++++ Texto fornecido ++++

Acórdão nº 4212/18.2T8CBR.C1.S1 de Supremo Tribunal de Justiça (Portugal), 12 de Novembro de 2020
Magistrado Responsável | NUNO PINTO OLIVEIRA |
Data da Resolução | 12 de Novembro de 2020 |
Emissor | Supremo Tribunal de Justiça (Portugal) |
ACORDAM NO SUPREMO TRIBUNAL DE JUSTIÇA I. — RELATÓRIO 1.
AA propôs a presente acção declarativa comum contra Seguradoras Unidas, S. A., pedindo: I. — que a Ré seja condenada a pagar-lhe a quantia de € 90 894,20 a título de indemnização por danos patrimoniais e não patrimoniais, acrescida de juros de mora desde a citação até integral pagamento, II. — que a Ré seja condenada a pagar-lhe as importâncias a liquidar posteriormente pelos danos que se vierem a verificar em consequência dos factos referidos nos arts. 39º a 44º e 55º e seguintes da petição inicial (p. i.).
2.
Em audiência de julgamento, o Autor declarou reduzir o pedido no valor de 181,25 euros.
3.

++++ Dados fornecidos ++++

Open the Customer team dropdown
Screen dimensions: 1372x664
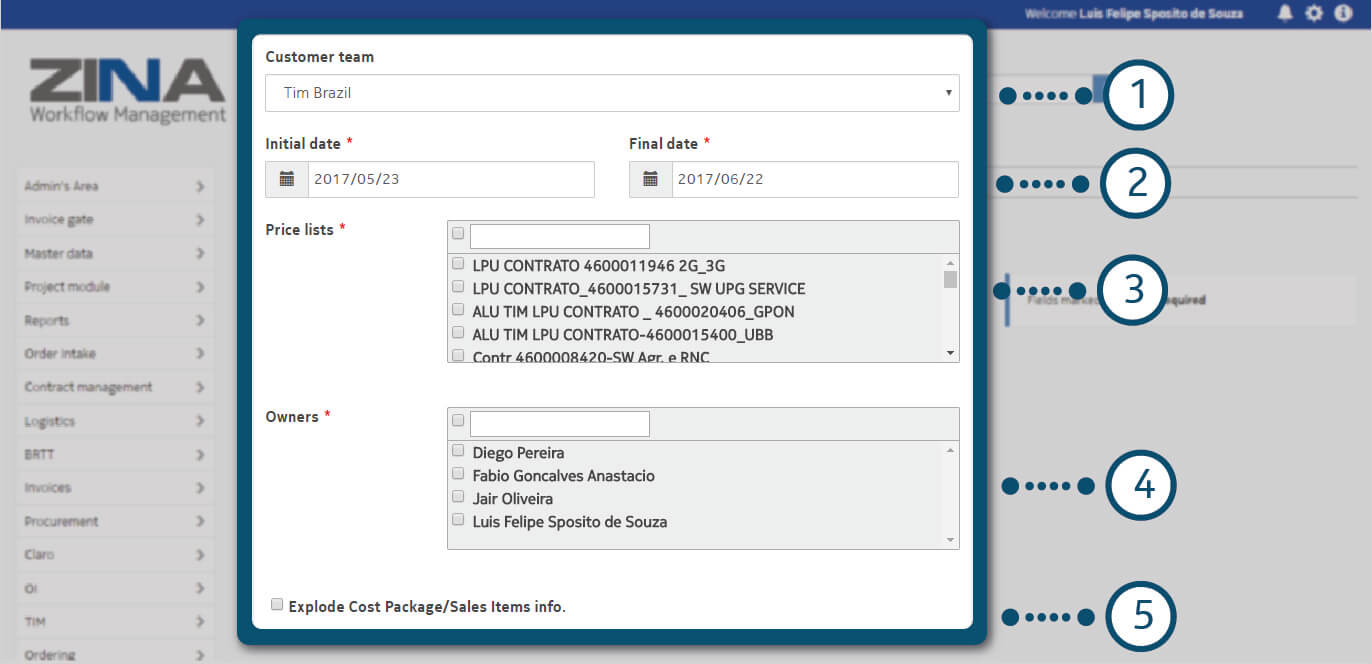pos(611,93)
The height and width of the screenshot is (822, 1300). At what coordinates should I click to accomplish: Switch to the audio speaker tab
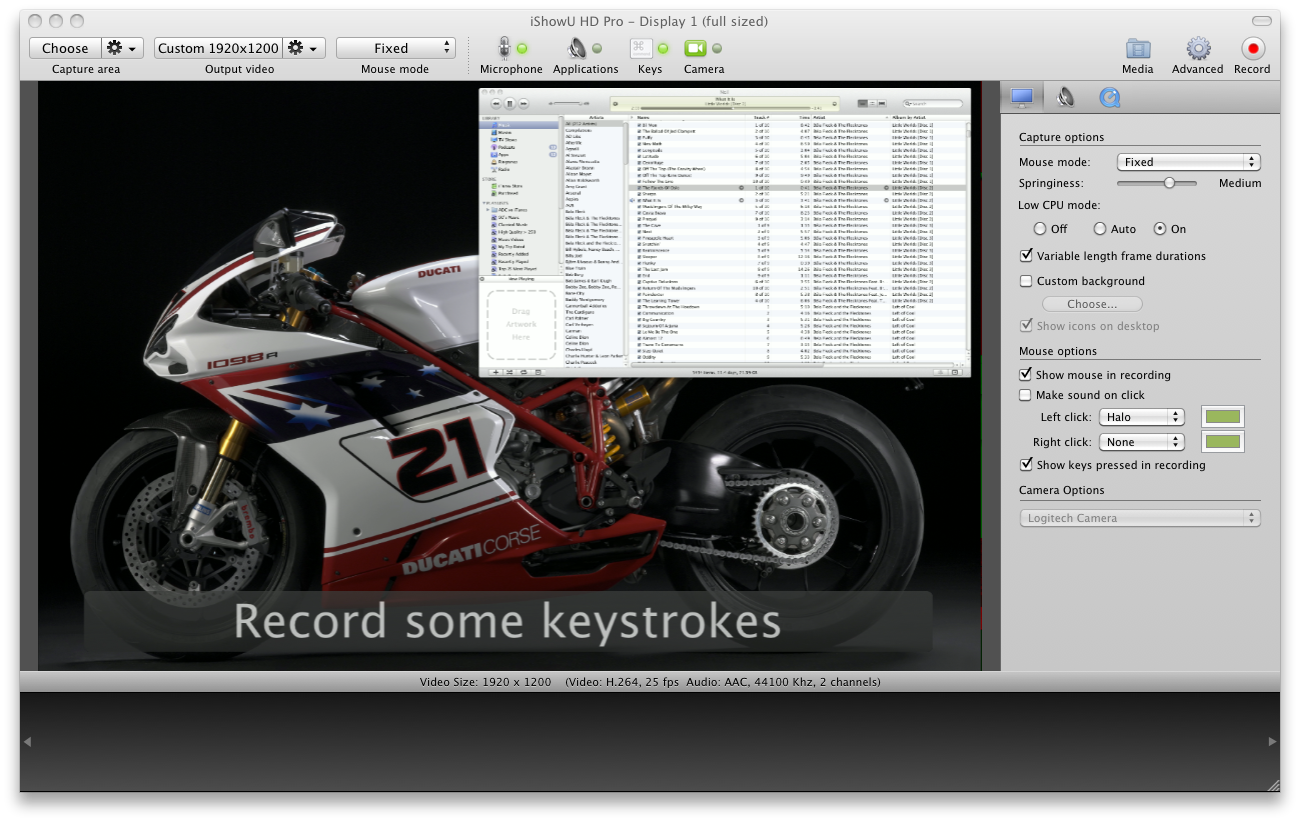1066,97
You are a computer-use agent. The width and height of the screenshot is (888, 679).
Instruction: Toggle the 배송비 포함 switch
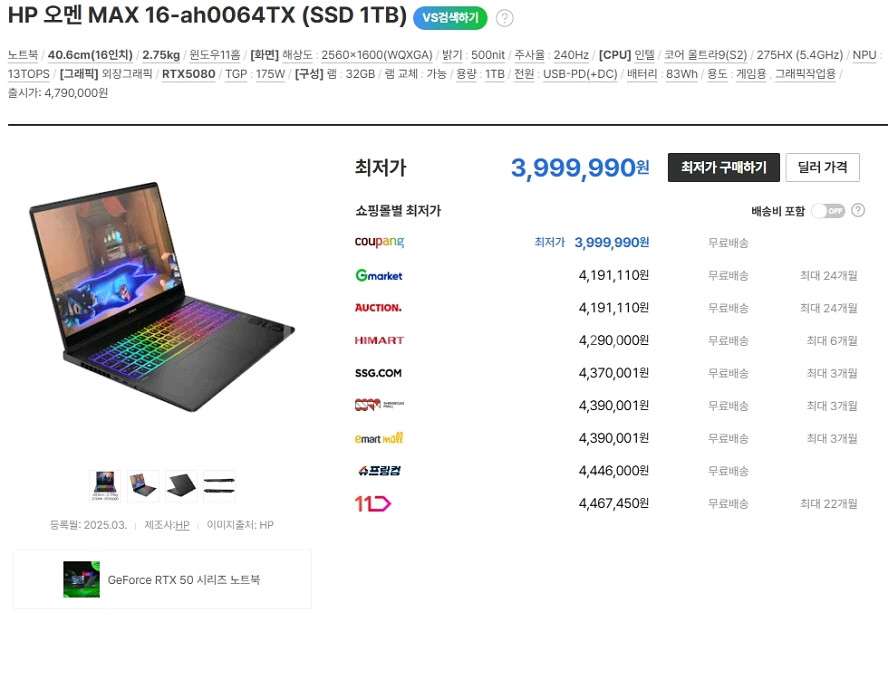(x=828, y=211)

++++

Enunciado —
Segundo o acórdão, em que valor o Autor declarou reduzir o pedido na audiência de julgamento? As linhas de dados não têm qualquer relação com o acórdão.

Resolução —
No valor de 181,25 euros.